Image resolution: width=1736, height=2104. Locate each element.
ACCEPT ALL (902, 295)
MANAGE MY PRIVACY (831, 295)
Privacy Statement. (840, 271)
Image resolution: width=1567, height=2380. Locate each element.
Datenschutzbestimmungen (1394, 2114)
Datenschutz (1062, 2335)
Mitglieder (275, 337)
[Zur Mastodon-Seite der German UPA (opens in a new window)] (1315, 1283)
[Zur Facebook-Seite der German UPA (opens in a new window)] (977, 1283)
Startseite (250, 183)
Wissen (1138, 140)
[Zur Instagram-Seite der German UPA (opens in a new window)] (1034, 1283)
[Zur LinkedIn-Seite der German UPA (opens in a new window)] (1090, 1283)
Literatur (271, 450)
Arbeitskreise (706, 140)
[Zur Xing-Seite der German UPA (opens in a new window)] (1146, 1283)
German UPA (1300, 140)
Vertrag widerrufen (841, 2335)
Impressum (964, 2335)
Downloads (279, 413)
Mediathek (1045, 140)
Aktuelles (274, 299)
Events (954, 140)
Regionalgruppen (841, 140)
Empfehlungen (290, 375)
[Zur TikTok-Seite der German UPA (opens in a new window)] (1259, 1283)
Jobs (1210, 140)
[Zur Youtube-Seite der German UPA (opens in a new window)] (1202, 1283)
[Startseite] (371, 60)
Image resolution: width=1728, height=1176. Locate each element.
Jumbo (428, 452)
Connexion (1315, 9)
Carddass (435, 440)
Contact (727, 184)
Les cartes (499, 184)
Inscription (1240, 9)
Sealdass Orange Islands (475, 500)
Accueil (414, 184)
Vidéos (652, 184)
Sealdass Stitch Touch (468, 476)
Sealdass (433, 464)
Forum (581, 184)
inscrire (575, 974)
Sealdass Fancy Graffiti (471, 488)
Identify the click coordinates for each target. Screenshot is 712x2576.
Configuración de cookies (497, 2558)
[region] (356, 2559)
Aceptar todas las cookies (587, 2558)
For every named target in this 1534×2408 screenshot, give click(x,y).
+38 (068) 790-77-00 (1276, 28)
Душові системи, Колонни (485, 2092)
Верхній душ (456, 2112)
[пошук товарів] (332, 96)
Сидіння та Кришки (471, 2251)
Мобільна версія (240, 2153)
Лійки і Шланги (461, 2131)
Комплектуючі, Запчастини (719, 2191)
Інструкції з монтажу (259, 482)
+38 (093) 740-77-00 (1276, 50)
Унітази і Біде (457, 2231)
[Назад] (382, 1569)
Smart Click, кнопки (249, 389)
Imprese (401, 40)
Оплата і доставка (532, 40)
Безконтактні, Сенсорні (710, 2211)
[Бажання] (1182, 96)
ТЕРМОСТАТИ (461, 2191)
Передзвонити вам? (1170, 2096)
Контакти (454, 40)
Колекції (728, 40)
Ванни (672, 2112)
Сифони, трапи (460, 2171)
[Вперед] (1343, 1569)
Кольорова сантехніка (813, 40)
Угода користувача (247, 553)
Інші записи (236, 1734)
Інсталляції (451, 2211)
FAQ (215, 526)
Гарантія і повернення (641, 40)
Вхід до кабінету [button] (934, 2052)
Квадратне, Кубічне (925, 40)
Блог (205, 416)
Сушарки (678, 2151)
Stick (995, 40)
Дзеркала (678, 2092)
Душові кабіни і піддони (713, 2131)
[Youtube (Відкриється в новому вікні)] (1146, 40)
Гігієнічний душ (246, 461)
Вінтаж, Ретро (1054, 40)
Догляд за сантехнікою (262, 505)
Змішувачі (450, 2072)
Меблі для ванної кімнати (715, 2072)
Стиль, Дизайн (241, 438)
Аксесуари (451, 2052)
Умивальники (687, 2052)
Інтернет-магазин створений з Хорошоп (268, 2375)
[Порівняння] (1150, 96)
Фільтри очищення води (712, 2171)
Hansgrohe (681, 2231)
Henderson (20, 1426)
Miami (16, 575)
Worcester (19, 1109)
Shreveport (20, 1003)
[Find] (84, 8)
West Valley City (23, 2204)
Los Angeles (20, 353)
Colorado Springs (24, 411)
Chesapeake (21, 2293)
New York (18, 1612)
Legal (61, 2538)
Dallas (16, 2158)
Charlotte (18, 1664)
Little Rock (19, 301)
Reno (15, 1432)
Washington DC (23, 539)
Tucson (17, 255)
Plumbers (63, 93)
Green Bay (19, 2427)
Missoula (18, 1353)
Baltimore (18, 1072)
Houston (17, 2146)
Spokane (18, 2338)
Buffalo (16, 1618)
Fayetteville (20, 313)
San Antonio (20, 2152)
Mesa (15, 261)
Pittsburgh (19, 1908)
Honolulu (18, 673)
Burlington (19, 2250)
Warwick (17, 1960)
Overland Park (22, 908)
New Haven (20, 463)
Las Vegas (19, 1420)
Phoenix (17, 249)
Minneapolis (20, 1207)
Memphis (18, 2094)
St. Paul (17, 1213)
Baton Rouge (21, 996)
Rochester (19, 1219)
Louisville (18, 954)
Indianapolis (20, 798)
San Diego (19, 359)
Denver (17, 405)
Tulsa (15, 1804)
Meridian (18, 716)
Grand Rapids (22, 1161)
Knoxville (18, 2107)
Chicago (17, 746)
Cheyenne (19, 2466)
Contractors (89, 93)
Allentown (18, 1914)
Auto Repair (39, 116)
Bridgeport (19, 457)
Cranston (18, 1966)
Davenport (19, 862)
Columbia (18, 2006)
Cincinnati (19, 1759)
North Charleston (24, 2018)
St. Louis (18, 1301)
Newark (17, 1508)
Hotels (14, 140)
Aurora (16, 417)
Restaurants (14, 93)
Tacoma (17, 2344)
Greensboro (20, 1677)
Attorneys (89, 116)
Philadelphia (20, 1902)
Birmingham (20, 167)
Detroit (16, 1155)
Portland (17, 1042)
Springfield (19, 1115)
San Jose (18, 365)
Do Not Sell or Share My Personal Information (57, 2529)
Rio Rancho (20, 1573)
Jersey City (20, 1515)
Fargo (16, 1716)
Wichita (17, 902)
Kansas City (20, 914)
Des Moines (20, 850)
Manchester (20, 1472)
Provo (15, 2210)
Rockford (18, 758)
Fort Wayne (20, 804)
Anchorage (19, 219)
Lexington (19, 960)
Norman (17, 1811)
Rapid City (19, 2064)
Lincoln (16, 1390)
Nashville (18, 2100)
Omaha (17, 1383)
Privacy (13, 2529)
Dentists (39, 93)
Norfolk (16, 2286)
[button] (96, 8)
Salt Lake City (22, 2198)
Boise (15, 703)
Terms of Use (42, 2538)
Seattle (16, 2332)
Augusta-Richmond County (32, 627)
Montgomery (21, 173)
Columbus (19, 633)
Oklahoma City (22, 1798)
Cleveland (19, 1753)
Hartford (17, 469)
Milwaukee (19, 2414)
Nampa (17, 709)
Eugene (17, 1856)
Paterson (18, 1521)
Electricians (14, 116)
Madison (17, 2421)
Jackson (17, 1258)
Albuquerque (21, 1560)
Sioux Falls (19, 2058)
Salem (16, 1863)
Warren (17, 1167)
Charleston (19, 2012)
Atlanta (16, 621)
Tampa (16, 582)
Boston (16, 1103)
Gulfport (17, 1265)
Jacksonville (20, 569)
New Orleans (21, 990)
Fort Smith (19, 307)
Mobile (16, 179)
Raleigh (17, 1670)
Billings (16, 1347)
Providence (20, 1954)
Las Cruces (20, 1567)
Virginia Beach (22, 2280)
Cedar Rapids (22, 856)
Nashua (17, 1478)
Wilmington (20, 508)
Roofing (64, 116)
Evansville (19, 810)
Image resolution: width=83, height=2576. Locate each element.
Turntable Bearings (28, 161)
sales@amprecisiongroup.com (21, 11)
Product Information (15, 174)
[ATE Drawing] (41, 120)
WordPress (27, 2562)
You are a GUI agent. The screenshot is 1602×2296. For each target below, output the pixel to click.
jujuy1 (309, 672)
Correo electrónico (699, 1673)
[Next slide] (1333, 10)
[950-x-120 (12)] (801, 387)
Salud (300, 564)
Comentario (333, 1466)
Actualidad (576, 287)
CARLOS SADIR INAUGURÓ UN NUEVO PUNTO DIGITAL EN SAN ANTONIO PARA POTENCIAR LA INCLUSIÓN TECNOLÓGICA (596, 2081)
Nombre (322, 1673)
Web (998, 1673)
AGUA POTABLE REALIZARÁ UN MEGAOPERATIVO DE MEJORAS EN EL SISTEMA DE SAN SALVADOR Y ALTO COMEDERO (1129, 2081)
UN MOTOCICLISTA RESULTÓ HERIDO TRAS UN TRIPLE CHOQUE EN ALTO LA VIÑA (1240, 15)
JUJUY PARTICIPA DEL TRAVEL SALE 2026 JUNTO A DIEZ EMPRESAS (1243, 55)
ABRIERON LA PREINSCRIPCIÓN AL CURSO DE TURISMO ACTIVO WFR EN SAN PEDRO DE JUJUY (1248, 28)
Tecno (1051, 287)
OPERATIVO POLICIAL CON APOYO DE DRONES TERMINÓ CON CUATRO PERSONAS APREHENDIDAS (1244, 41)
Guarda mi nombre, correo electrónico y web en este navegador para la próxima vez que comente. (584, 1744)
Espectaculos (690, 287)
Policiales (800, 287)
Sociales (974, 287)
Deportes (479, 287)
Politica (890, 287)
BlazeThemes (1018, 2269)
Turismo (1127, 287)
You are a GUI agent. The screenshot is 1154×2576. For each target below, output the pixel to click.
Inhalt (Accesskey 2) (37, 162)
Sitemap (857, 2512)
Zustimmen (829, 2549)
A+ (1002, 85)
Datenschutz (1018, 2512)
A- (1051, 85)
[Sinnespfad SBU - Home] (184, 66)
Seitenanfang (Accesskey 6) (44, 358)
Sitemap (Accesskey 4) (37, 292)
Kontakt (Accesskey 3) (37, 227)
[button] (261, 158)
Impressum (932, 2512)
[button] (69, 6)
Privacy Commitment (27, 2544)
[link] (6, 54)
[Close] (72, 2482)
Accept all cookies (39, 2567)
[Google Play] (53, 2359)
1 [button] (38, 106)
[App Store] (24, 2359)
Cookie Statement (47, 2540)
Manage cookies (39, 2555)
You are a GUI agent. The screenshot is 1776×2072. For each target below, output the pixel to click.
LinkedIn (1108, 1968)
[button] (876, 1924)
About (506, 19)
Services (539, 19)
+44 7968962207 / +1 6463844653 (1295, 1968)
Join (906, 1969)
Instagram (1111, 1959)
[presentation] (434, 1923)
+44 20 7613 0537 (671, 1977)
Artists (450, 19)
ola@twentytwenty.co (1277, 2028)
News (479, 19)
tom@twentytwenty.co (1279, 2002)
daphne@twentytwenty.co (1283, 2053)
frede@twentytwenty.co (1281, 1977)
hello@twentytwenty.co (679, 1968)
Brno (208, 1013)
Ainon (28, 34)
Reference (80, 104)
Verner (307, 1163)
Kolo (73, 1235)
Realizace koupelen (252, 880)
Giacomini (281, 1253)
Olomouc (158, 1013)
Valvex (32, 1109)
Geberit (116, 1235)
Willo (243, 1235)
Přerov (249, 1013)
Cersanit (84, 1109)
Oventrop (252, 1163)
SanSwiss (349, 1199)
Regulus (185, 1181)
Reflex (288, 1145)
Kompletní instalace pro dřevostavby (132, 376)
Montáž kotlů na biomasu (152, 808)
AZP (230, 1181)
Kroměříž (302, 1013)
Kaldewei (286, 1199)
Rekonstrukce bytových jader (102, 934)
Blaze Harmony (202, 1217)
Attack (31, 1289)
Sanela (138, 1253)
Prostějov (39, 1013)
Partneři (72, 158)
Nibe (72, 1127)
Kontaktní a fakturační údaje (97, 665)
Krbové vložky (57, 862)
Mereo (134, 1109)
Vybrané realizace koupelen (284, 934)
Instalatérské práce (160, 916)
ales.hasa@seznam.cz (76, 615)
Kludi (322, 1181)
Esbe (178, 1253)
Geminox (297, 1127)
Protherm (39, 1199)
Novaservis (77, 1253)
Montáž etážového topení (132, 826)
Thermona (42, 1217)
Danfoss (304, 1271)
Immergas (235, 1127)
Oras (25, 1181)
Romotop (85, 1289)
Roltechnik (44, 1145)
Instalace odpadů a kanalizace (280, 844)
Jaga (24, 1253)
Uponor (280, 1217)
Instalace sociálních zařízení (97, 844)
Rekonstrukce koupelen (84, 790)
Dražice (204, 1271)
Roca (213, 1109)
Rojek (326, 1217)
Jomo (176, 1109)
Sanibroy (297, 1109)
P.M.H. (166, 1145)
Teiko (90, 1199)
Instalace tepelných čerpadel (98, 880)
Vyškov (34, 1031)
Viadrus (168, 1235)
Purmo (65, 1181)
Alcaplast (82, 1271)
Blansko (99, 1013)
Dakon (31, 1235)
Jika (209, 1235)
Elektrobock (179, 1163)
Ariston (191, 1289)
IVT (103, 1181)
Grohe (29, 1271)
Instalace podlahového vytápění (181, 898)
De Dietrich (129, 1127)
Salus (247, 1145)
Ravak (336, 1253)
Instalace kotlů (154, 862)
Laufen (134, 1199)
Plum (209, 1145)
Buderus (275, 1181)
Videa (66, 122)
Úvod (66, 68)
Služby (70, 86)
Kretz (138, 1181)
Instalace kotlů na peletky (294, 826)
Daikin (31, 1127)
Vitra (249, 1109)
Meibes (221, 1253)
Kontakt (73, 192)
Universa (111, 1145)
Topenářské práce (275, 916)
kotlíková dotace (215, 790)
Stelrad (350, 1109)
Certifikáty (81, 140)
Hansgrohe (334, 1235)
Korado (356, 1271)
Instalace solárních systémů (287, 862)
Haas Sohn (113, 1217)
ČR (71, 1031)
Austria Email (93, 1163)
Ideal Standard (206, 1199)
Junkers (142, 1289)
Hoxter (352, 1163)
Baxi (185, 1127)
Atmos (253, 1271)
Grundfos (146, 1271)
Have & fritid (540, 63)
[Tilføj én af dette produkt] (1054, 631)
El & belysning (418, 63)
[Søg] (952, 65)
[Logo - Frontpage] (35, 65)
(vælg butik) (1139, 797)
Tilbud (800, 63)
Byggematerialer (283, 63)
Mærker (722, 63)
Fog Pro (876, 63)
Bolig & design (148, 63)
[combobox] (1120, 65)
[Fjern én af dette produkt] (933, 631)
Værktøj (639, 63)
= = =
### Work instruction
Lines with "Youtube" in them: work out how many there are in the listing and give the figure alone.

### Written solution
2